GALWAY KINNELL, Poet: I’m Galway Kinnell and I have here a poem called “Why Regret?” that I’d like to read.

The poem took me a very long time to write, perhaps two or three years, stopping to add things that came to me in the meantime.

I had in mind that the poem is addressed to all readers, including myself, reading it over to tell us to remember the pleasures and the confidence we gain from engaging ourselves with the common acts, the ordinary things, the other creatures, and to remind us in this holiday season, when we get reports everyday of the most horrible killings, that nevertheless we have very much to be thankful for.

Didn’t you like the way the ants help
the peony globes open by eating the glue off?
Weren’t you cheered to see the ironworkers
sitting on an I-beam dangling from a cable,
in a row, like starlings, eating lunch, maybe
baloney on white with fluorescent mustard?
Wasn’t it a revelation to waggle
from the estuary all the way up the river,
the kill, the pirle, the run, the rent, the beck,
the sike barely trickling, to the shock of a spring?
Didn’t you almost shiver, hearing book lice
clicking their sexual dissonance inside an old
Webster’s New International, perhaps having just
eaten of it izle, xyster, and thalassacon?
Forget about becoming emaciated. Think of the wren
and how little flesh is needed to make a song.

## TASKS
1. Summarize the Galway Kinnell passage in two sentences.
2. List every animal named in the poem within the Galway Kinnell passage.
3. Retype the Galway Kinnell passage, beginning at the words "Didn’t you almost" and stopping after "make a song.".

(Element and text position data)
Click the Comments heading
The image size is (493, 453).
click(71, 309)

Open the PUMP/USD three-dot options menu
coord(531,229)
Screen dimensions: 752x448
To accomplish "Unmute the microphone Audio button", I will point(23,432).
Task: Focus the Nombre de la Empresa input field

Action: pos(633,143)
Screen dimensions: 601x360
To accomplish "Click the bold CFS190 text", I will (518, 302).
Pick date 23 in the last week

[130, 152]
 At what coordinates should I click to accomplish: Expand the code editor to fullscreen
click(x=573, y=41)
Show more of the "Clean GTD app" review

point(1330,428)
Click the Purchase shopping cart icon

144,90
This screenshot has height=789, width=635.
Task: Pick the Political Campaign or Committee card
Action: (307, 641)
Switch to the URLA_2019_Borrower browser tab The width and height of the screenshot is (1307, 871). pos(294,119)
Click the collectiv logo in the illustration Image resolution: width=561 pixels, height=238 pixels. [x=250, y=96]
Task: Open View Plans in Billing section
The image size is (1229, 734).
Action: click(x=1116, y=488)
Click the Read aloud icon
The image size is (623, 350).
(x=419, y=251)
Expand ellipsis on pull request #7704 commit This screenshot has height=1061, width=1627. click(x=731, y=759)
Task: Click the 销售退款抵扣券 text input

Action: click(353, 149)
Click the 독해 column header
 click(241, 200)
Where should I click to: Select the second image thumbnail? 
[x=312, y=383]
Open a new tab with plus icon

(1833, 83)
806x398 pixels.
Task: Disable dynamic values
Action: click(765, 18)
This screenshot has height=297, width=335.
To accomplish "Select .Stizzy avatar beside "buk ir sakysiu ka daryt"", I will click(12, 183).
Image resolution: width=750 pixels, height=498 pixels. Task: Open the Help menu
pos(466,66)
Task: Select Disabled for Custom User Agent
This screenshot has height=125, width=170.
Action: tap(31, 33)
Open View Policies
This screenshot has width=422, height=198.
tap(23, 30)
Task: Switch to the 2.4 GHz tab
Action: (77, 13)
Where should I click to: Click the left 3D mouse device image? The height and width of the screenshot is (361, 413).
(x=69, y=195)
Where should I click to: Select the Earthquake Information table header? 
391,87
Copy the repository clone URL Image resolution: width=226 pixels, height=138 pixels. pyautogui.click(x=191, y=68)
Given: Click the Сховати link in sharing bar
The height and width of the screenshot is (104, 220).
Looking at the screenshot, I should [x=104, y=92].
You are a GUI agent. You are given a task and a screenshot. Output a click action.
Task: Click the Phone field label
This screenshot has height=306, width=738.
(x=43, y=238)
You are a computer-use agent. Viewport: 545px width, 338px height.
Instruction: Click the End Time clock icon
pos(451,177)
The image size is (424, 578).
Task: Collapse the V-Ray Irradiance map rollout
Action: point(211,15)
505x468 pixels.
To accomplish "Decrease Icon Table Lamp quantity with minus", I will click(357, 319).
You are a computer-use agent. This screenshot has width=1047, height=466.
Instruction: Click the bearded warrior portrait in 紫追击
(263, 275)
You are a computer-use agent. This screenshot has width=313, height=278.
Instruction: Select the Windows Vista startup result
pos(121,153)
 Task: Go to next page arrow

## THE RESPONSES
1. Galway Kinnell introduces his poem "Why Regret?", which took him perhaps two or three years to write, and says it is meant to remind readers, himself included, of the pleasures of ordinary things and that, despite daily reports of horrible killings, there is much to be thankful for. The poem asks a series of questions about small delights, such as ants helping peony globes open, ironworkers eating lunch on an I-beam, and book lice clicking inside an old dictionary, and it closes by urging the reader to think of the wren and how little flesh is needed to make a song.

2.
- ants
- starlings
- book lice
- wren

3.
Didn’t you almost shiver, hearing book lice
clicking their sexual dissonance inside an old
Webster’s New International, perhaps having just
eaten of it izle, xyster, and thalassacon?
Forget about becoming emaciated. Think of the wren
and how little flesh is needed to make a song.